Anyway, it’s perfectly clear why Jacob Rees-Mogg — a leading Brexiteer and a civilised man of intelligence and reason — should have chosen to draw attention to Dr Weidel’s speech.

Now onto my second reason for drawing your attention to the story. The BBC’s disgracefully biased behaviour towards Jacob Rees-Mogg, which the Mogg quite rightly called out during an appearance on its flagship radio politics show the Today programme.

You can hear the clip here:

Rees-Mogg was being quizzed by arguably the most woke of the Today programme’s in-house Social Justice Warriors Mishal Husain.

Husain asked why he had chosen to retweet a link to the speech by Weidel given that she belonged to a party whose “core principles are anti-immigration, anti-Islam, whose leader in the German parliament includes views about Germany being overrun by Arabs and Roma. Is there nothing in that that gives you pause for thought? That at least you should clarify what it is that you don’t support.”

The question was disingenuous for a number of reasons.

First, it presupposes that the AfD’s political views are so wrong and embarrassing and extreme that no respectable MP could possibly associate himself with them. But the AfD is a perfectly legitimate, mainstream party — the second most popular in Germany — which commands around 18 per cent of the vote. If it is seen as extreme or “far right” in the UK, that is largely because the BBC has branded that way in its biased coverage.

Second, it wilfully obfuscates and distracts from Rees-Mogg’s point. It would have been perfectly legitimate of Husain to quiz Rees-Mogg on the contents of the linked speech by Weidel. But it was quite absurd, dishonest, and underhand of her to try to make Rees-Mogg accountable for any of the other views held by Weidel or her party. The next time Rees-Mogg quotes, say, Osama bin Laden’s assertion that “When people see a strong horse and a weak horse, by nature they will like the strong” will Mishal Husain then seize the opportunity to ask why he’s tacitly endorsing Islamic terrorism?

Third, it deliberately pretends that Twitter is something it is not. Imagine how boring it would be if, every time you tweeted out a link to something interesting you had to append a note explaining exactly how and where you disagreed with the person you were quoting?

Fourth — and this is what is so infernally devious about these lines of attack so frequently employed by BBC apparatchiks — it puts the victim in a hopeless situation. There is simply no way that in the limited time available Rees-Mogg could have defended his position reasonably, eloquently, and good-humouredly. It was designed not to elicit an answer but merely to put Rees-Mogg on the spot, to humiliate him, and to tar him with an accusation — you’re an Islamophobe and racist by association — against which he could not possibly defend himself.

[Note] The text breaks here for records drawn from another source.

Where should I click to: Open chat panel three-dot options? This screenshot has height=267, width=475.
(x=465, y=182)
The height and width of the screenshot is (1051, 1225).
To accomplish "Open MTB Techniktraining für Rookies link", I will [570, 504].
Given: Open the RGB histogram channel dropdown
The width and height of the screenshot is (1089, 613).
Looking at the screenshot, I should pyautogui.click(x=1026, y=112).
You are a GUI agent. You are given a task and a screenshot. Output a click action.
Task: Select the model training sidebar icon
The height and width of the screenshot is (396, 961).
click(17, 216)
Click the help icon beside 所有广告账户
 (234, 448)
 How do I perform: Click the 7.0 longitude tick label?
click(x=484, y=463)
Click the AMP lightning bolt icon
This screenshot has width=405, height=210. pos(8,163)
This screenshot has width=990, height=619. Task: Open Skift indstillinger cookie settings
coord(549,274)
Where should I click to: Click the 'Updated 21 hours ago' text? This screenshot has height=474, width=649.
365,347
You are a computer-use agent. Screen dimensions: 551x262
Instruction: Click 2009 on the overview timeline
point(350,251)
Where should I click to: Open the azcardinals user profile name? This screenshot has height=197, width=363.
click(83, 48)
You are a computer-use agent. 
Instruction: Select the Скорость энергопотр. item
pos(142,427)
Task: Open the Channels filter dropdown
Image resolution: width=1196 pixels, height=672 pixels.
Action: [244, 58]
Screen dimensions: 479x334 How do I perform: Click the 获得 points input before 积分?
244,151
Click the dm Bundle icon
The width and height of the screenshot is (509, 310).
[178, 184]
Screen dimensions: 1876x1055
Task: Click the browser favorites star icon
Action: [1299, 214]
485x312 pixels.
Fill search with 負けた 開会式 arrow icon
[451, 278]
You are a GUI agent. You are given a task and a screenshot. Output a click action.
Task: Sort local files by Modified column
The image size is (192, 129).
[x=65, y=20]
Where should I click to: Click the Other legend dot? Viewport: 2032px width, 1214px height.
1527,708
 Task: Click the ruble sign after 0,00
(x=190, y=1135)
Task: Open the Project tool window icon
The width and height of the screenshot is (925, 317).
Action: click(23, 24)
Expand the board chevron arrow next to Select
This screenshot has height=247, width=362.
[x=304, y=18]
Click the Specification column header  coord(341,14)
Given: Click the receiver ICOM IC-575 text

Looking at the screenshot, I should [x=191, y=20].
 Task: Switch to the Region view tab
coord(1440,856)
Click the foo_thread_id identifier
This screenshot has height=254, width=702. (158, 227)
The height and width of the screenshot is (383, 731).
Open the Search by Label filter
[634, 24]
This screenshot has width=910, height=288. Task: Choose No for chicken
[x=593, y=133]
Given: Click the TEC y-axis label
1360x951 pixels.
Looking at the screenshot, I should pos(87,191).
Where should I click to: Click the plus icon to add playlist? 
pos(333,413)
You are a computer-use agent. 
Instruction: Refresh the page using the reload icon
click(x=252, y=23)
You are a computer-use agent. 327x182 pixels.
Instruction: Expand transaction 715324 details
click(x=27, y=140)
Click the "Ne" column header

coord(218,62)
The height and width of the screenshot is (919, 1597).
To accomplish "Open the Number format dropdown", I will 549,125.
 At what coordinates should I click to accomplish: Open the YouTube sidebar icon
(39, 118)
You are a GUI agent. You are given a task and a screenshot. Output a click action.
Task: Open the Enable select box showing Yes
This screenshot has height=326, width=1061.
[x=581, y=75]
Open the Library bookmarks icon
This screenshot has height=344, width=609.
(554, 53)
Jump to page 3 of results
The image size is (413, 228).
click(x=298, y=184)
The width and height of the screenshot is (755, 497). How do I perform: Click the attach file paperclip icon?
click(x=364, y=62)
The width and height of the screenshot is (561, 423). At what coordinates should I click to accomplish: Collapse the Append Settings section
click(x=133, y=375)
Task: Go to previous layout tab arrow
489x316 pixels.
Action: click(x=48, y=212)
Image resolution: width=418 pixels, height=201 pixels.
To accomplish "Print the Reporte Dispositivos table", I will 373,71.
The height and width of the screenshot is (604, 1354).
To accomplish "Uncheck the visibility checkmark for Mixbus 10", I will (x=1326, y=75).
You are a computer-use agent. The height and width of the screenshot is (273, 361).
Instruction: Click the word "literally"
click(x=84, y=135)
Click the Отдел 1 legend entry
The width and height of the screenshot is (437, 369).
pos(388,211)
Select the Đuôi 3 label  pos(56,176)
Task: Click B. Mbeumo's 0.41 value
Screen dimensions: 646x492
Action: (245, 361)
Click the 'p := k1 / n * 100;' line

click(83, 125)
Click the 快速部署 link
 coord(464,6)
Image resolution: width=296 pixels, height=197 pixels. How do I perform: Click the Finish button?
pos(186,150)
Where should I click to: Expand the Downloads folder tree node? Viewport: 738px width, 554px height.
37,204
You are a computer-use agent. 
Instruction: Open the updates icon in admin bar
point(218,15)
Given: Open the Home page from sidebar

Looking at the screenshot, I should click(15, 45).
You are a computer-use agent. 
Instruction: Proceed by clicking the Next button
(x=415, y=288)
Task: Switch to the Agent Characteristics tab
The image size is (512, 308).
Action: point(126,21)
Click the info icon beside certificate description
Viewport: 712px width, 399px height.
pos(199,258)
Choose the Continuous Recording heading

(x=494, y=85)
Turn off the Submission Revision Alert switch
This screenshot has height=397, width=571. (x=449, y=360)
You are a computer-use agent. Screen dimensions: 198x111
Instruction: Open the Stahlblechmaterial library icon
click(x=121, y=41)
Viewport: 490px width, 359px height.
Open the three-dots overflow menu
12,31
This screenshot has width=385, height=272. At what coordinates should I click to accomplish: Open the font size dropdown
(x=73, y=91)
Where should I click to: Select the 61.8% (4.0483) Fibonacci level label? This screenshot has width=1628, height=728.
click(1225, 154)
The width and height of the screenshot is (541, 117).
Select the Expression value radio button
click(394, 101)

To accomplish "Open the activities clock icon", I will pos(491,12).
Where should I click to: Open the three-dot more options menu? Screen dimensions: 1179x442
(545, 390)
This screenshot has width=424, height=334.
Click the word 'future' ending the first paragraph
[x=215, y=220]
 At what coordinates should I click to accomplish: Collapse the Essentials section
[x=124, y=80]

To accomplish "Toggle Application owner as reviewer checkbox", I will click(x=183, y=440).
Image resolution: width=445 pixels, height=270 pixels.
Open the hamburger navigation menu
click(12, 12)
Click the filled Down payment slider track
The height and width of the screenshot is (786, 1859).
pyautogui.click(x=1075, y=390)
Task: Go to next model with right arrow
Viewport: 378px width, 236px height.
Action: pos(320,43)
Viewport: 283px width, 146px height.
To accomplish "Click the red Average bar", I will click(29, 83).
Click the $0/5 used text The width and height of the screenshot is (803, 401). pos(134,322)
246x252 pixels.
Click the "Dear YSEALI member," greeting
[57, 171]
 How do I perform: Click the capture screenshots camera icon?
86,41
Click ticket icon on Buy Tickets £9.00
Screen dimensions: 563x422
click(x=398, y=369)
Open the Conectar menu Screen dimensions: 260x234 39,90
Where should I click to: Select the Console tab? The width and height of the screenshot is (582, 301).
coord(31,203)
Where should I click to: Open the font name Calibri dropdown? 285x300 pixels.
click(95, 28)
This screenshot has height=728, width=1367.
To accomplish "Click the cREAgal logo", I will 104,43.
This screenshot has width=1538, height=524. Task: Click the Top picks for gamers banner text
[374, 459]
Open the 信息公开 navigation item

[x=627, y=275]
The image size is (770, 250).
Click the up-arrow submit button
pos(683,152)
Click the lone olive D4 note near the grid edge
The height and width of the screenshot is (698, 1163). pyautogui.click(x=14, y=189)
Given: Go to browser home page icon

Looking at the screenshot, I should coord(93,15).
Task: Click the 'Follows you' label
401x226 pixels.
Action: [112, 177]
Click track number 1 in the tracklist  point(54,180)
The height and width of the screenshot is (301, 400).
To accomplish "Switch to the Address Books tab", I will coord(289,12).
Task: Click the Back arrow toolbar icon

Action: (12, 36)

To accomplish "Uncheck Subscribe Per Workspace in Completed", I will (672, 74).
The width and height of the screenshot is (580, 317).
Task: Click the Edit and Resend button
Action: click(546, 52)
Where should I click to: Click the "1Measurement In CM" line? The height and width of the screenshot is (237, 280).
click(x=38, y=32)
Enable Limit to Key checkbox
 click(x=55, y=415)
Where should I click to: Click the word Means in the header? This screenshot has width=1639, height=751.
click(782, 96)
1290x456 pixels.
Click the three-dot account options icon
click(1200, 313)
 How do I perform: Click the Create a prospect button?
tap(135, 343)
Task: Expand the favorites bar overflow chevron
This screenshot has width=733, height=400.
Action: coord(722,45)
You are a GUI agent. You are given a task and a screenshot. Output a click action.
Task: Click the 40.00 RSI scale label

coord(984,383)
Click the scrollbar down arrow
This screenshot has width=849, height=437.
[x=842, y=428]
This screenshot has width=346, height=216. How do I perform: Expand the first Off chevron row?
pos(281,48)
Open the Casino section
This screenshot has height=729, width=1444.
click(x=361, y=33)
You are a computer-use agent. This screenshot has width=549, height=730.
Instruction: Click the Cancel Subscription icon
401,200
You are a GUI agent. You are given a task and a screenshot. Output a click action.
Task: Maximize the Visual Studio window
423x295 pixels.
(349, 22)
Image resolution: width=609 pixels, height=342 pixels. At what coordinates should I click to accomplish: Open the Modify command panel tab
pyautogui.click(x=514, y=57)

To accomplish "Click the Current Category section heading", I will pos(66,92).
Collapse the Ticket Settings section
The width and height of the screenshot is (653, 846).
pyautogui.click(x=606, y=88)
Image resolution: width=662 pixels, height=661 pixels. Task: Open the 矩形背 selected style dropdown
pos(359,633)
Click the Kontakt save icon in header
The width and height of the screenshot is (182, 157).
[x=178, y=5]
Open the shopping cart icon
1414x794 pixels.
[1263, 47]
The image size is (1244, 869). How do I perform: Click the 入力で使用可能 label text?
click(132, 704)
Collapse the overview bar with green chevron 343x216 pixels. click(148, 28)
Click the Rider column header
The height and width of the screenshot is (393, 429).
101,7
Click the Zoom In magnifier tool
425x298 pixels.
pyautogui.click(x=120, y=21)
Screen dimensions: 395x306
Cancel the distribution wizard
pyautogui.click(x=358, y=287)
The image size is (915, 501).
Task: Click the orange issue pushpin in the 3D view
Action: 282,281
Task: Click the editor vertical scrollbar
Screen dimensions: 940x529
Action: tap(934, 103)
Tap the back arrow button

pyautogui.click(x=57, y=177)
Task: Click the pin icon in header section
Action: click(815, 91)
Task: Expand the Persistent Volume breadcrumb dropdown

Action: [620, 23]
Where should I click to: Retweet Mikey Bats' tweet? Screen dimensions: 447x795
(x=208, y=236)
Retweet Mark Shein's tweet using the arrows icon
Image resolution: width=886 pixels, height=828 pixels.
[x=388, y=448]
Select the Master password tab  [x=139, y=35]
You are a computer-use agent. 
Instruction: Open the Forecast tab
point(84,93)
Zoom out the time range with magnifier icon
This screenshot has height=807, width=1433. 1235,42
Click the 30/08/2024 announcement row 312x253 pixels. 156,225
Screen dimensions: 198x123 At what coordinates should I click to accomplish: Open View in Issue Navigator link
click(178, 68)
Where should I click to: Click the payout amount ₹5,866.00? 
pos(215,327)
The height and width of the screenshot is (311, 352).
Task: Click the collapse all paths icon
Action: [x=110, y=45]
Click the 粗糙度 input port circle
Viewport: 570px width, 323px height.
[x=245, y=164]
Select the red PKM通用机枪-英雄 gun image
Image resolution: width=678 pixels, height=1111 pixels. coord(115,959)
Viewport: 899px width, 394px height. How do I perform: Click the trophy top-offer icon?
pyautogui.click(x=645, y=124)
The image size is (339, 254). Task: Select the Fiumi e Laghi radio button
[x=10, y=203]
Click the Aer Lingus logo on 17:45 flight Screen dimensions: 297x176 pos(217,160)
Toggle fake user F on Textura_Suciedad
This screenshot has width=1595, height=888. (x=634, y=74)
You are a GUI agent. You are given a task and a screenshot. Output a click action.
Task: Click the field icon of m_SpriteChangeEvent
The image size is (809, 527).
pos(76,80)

This is why Rees-Mogg quite understandably got irritable with Husain and accused her style — which included frequent interruptions as he tried, with characteristic courtesy and patience, to develop his point — of being “typical of the Today programme’s lefty approach.”

It goes almost without saying that the BBC would never pull a similar trick on one of its approved left-liberal politicians.

Of course, it isn’t just the Today programme that is at fault here. It is the entirety of the BBC.

Truly it is a disgusting organisation, no longer fit for purpose as the nation’s state broadcaster — for it only speaks for a minority. The BBC’s position on any issue is now so doctrinaire metropolitan liberal-left — virulently anti-Brexit, anti-Trump, pro-feminism, pro-identity politics, anti-Tory, anti-Israel, pro-Palestine — that it cannot be trusted. Its news is fake, its bias relentless and shameless.

Politicians like Rees-Mogg have no choice but to appear on the BBC because of its near-monopolistic dominance of Britain’s broadcast media. But like a lot of people here, I’ve lost patience with it completely. I hardly ever watch or listen to its output any more because I’m really not interested in what SJWs like Mishal Husain have to say about the world. I know already, I’ve heard it all before, and it just stinks.